What does TOPS/Watt really say about power efficiency?
We’ve already seen that TOPS can be computed many different ways so TOPS/W is already suspect because of the numerator, TOPS.
But let’s look at the divisor, Watts.
Again, do they state the assumptions and conditions? If not, likely they are giving you optimistic data.
They may be stating TOPS based on conditions that maximize throughput while computing Watts based on conditions that minimize power – of course, this is meaningless because you want to know TOPS and Watts for the same conditions.
They are likely stating TOPS based on 100% hardware utilization, but if they have done actual power calculations it will be based on their actual much lower hardware utilization, which will be lower power because they are doing less calculations.
For example, Nvidia Tesla T4 has a TDP (thermal design power) spec of 75W, this is a worst case number or close to worst case number.
Their 130 TOPS claim leads to 130 TOPS divided by 75W = 1.7 TOPS/Watt.
But we saw above that actual throughput in TOPS is 27.4 TOPS; this divided by 75W = 0.36 TOPS/Watt, quite a difference.
The Tesla T4 is an inferencing board with 8 DRAMs, so the power number includes the DRAM power which is a significant part of the total power.
Your vendor’s TOPS/Watt number almost certainly does NOT include the power of DRAM, and most inferencing solutions require 100’s of GB of DRAM bandwidth: Habana Goya and Nvidia Tesla T4 are both 8 DRAMs, 256-bit DRAM data bus width and about 320GB/second of peak DRAM bandwidth.
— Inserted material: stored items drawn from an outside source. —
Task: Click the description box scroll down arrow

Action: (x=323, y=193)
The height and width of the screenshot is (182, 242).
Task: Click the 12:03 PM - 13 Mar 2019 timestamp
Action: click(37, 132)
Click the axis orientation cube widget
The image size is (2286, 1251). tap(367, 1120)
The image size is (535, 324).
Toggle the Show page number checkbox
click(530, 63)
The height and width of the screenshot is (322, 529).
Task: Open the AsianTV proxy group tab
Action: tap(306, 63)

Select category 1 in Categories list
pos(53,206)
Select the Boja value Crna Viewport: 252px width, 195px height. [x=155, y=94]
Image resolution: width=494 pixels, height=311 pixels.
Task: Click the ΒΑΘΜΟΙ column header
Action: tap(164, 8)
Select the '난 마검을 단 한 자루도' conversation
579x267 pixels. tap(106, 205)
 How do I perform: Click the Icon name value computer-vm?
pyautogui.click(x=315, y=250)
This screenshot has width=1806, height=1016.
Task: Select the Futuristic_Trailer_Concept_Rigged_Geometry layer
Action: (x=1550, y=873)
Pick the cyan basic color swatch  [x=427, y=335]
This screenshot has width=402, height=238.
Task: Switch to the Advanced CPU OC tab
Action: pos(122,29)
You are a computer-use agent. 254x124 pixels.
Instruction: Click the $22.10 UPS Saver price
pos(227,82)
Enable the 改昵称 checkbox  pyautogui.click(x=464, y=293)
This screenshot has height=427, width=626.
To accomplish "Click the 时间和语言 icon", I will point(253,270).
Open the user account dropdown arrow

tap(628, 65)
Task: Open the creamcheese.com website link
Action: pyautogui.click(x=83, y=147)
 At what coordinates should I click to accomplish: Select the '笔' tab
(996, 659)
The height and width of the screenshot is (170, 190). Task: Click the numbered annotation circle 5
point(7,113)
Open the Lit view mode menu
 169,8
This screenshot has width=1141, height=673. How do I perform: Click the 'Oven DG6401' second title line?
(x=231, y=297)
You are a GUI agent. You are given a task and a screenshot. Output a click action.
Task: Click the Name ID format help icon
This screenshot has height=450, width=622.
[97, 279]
Excluding DRAM power from TOPS/W understates what matters to you: you care about the power of your total inferencing subsystem.
Also, watch out for weight compression: they may give you a very optimistic benchmark based on a very sparse weight matrix, but if you run a model with less sparsity your DRAM bandwidth and power in reality will jump.
Conclusion: Just like you should ask our vendor for images/second throughput for your model at your desired batch size and at specified PVT conditions, insist for the same for power and have them include DRAM power as well as inferencing-silicon power.